▸ **Task prompt**
Below this line is a set of entries; quote exactly the lines from the line that contains "Click the Share" to the line that contains "Task: Click the cyan marker in yellow bar", both lines included.

★ ★ ★ ★ ★

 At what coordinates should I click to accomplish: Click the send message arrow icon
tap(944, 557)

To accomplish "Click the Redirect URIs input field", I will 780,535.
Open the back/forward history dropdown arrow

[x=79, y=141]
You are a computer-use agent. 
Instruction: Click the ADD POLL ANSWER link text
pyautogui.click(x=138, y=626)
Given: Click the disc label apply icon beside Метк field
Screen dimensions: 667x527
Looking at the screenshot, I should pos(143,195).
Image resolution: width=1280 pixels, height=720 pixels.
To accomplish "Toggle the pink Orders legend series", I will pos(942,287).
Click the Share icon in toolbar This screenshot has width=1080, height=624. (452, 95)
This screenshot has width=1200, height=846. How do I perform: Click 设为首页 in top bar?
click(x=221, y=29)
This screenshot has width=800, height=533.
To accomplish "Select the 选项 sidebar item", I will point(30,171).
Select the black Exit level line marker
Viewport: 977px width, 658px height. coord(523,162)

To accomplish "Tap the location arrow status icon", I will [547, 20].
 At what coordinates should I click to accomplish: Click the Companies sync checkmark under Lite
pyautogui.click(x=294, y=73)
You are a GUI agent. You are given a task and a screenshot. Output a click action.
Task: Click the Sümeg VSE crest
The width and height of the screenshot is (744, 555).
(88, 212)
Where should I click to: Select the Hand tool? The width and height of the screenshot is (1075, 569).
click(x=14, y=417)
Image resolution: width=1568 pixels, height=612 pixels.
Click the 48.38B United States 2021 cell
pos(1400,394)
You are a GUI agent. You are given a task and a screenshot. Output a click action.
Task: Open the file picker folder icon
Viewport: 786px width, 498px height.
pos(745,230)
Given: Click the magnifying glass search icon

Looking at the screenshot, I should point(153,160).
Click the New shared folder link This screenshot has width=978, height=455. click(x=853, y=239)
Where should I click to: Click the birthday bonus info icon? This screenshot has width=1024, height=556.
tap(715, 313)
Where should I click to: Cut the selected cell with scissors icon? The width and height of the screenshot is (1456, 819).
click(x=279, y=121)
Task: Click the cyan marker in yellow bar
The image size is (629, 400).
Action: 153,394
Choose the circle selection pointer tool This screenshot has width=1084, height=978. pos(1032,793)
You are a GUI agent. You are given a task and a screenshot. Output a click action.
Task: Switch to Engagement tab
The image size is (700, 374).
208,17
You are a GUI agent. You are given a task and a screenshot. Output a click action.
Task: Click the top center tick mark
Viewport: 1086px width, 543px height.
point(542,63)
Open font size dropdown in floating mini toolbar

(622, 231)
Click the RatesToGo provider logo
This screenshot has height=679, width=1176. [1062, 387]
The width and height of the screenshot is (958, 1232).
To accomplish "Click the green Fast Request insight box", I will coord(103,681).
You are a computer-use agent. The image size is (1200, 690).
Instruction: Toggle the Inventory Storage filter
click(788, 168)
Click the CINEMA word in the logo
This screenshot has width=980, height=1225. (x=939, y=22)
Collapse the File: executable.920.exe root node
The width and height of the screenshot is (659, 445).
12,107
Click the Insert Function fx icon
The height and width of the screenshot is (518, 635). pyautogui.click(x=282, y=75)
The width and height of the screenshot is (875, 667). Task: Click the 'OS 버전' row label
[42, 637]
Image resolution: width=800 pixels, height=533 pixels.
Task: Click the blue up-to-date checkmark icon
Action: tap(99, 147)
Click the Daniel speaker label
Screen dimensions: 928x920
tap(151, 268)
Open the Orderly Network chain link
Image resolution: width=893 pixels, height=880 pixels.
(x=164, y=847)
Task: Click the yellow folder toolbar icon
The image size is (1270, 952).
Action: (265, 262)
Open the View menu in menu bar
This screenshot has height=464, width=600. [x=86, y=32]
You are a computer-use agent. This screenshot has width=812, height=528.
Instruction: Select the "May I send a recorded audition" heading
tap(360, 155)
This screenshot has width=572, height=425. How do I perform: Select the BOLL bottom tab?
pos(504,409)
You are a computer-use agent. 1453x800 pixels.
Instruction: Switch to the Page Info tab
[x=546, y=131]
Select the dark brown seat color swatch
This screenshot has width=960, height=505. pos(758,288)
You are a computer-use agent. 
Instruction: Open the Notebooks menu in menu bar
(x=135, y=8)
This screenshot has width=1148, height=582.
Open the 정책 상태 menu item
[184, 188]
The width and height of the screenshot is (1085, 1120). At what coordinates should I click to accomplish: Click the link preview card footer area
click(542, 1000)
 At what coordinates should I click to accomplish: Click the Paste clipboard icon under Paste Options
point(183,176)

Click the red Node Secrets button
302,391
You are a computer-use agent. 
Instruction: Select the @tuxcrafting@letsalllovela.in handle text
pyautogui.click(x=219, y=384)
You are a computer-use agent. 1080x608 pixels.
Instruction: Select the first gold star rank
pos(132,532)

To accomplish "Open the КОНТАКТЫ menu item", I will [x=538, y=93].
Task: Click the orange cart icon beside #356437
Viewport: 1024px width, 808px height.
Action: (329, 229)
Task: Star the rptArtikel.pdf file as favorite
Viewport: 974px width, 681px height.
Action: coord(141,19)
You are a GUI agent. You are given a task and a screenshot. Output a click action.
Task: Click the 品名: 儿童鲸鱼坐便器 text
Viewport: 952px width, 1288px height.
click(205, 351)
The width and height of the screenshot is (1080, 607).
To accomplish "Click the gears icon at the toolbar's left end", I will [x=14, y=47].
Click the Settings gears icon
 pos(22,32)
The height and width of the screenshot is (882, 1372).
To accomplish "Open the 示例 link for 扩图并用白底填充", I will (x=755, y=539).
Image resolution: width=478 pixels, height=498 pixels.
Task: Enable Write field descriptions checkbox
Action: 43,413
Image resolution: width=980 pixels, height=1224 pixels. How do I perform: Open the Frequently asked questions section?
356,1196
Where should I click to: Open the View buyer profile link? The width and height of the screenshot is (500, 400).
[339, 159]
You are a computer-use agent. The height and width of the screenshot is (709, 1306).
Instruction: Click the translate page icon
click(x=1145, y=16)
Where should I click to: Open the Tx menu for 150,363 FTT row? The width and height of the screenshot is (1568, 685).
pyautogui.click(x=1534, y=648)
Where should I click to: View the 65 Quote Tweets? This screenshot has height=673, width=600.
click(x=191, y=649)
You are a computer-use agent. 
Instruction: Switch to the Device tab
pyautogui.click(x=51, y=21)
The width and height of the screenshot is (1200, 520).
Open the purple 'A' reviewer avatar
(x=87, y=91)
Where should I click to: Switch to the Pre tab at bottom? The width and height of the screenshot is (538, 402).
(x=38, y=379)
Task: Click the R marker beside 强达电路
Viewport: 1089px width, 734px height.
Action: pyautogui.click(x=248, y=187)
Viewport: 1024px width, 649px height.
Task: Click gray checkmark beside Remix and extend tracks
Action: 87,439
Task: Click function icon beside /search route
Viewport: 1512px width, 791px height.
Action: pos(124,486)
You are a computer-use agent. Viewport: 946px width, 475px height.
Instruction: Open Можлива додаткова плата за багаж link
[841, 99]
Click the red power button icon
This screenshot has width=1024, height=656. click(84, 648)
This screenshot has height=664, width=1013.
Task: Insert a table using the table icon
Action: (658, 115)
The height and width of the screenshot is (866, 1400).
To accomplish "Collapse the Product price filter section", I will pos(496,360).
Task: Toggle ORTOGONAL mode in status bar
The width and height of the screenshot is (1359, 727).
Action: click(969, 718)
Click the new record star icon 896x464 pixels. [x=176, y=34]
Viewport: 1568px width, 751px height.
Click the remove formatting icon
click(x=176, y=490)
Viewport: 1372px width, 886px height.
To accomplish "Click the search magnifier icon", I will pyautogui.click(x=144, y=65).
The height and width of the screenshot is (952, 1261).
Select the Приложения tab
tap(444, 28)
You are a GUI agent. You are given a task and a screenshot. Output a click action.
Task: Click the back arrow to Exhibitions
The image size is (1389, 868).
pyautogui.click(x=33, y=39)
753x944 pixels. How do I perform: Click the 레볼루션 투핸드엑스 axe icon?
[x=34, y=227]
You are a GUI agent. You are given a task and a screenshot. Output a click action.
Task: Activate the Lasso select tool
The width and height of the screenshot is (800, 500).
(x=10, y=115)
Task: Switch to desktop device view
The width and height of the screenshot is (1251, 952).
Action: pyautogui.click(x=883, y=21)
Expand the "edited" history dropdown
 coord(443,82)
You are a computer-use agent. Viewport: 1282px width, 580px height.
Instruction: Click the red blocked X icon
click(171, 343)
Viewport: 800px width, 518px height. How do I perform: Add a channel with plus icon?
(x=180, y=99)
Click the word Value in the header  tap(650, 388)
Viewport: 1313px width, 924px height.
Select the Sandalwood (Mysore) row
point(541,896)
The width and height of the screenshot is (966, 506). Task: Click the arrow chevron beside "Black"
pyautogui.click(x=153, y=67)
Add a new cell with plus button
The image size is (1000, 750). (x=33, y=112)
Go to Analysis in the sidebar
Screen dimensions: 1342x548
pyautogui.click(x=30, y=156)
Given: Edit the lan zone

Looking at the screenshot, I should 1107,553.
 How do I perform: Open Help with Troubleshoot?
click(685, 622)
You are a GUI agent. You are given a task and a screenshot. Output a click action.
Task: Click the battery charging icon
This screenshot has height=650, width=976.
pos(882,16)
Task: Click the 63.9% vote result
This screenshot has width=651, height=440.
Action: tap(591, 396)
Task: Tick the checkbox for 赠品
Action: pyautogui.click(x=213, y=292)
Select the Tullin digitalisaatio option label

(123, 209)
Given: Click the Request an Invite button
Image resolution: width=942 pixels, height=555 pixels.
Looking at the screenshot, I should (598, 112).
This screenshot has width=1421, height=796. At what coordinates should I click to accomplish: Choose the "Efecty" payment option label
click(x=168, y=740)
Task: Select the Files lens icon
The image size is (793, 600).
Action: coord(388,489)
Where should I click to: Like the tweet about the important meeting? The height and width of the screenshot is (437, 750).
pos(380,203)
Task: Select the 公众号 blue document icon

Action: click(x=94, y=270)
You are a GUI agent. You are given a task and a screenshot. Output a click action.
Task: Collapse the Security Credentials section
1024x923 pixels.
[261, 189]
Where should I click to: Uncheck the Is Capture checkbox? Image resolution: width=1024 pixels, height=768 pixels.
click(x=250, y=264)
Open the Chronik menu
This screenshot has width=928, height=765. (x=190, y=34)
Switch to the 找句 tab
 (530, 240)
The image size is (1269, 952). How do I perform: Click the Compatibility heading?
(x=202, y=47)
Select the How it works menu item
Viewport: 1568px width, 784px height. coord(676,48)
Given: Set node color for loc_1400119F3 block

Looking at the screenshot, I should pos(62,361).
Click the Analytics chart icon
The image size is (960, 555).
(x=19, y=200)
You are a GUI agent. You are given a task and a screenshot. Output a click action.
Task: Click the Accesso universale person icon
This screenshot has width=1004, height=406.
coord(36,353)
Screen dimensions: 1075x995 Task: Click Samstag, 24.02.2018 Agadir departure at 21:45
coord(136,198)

★ ★ ★ ★ ★

▸ **Exercise result**
Click the Share icon in toolbar This screenshot has width=1080, height=624. (452, 95)
This screenshot has width=1200, height=846. How do I perform: Click 设为首页 in top bar?
click(x=221, y=29)
This screenshot has width=800, height=533.
To accomplish "Select the 选项 sidebar item", I will point(30,171).
Select the black Exit level line marker
Viewport: 977px width, 658px height. coord(523,162)

To accomplish "Tap the location arrow status icon", I will [547, 20].
 At what coordinates should I click to accomplish: Click the Companies sync checkmark under Lite
pyautogui.click(x=294, y=73)
You are a GUI agent. You are given a task and a screenshot. Output a click action.
Task: Click the Sümeg VSE crest
The width and height of the screenshot is (744, 555).
(88, 212)
Where should I click to: Select the Hand tool? The width and height of the screenshot is (1075, 569).
click(x=14, y=417)
Image resolution: width=1568 pixels, height=612 pixels.
Click the 48.38B United States 2021 cell
pos(1400,394)
You are a GUI agent. You are given a task and a screenshot. Output a click action.
Task: Open the file picker folder icon
Viewport: 786px width, 498px height.
pos(745,230)
Given: Click the magnifying glass search icon

Looking at the screenshot, I should point(153,160).
Click the New shared folder link This screenshot has width=978, height=455. click(x=853, y=239)
Where should I click to: Click the birthday bonus info icon? This screenshot has width=1024, height=556.
tap(715, 313)
Where should I click to: Cut the selected cell with scissors icon? The width and height of the screenshot is (1456, 819).
click(x=279, y=121)
Task: Click the cyan marker in yellow bar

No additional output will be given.